Many thanks for all of your replies.
It may well be that this Installation would never have achieved a 5s disconnection time , it was installed way before I began working here and was only recently picked up on an EICR .Any past Certificates cannot be found unfortunately so we are where we are and we need to rectify this installation as soon as we can .
The Ze at 0.03 ohms is low as the Main switch room sits adjacent to the main Incoming Transformer.
We have asked a local Contractor to assist us and are awaiting his findings.
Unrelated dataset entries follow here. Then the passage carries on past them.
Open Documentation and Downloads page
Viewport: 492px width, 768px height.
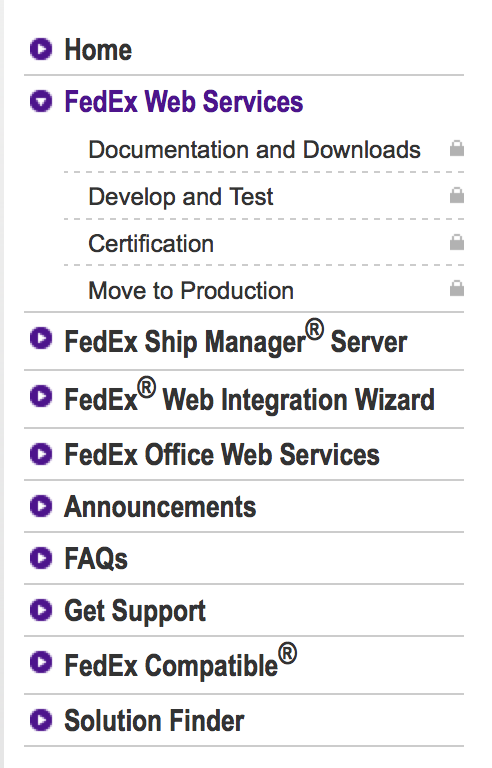(x=254, y=149)
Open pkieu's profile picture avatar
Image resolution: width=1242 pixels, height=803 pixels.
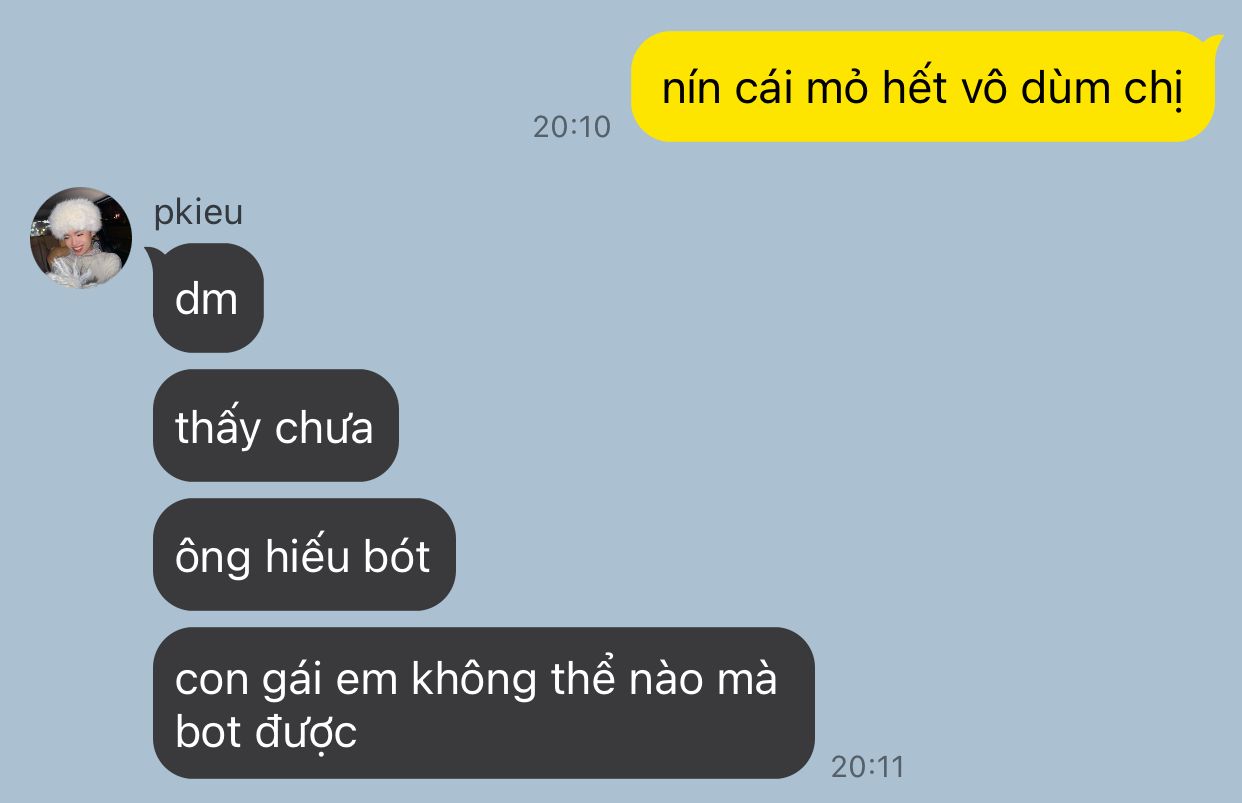tap(81, 238)
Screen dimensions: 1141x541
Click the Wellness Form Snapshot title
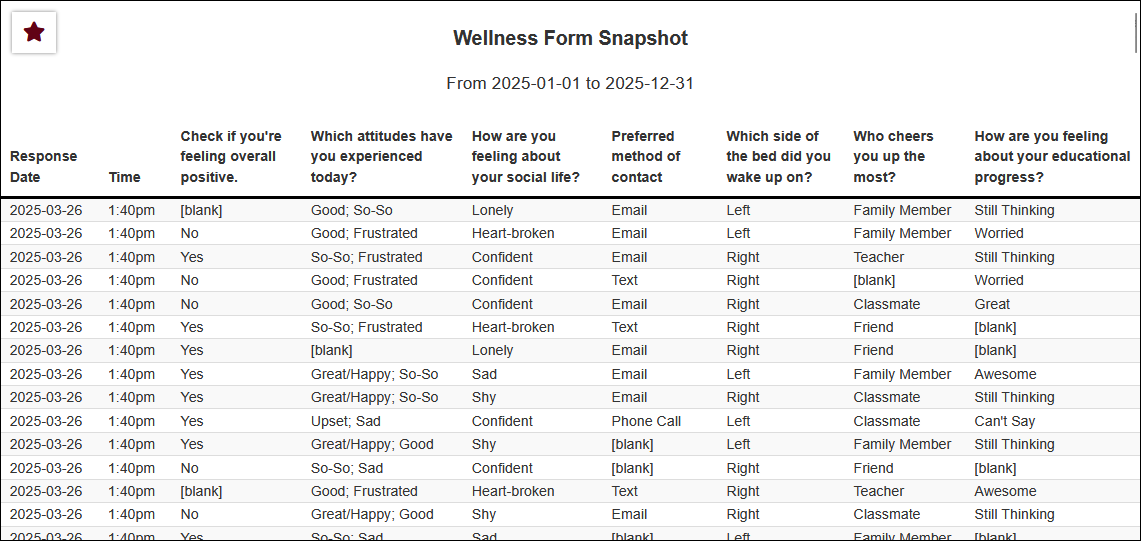570,39
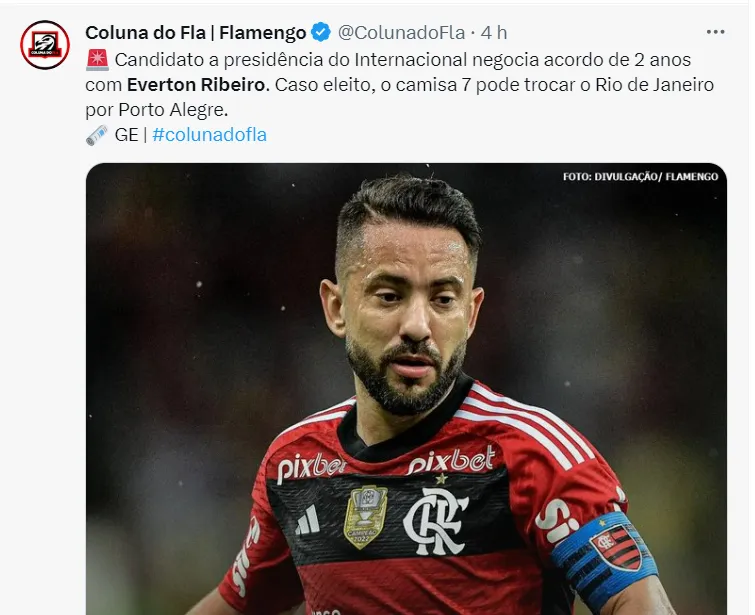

The underground joint which is a 120mm to a 185 mm is suspect and maybe breaking down with the Earth link across the Armouring.
I have contacted Schneider Technical a few times and they have assured me that a Zs reading of between 0.121 and 0.146 is required (depending on the short time setting of either 5 or 6).Yes this is very low so we have thought about fitting a Micrologic electronic Trip Unit if we can get one to fit in the enclosure as the existing MCCB is a Merlin Gerin Compact NS250 SX..
As such a low Zs is required I don't know if replacing the joint would help solve this and it would be difficult to cut it out and remake it anyway.
There are no Earthing Rings/Banjos or Earth fly leads at either end either but I am not sure that by fitting these (which we will be) will bring the Zs down to 0.121 ohms.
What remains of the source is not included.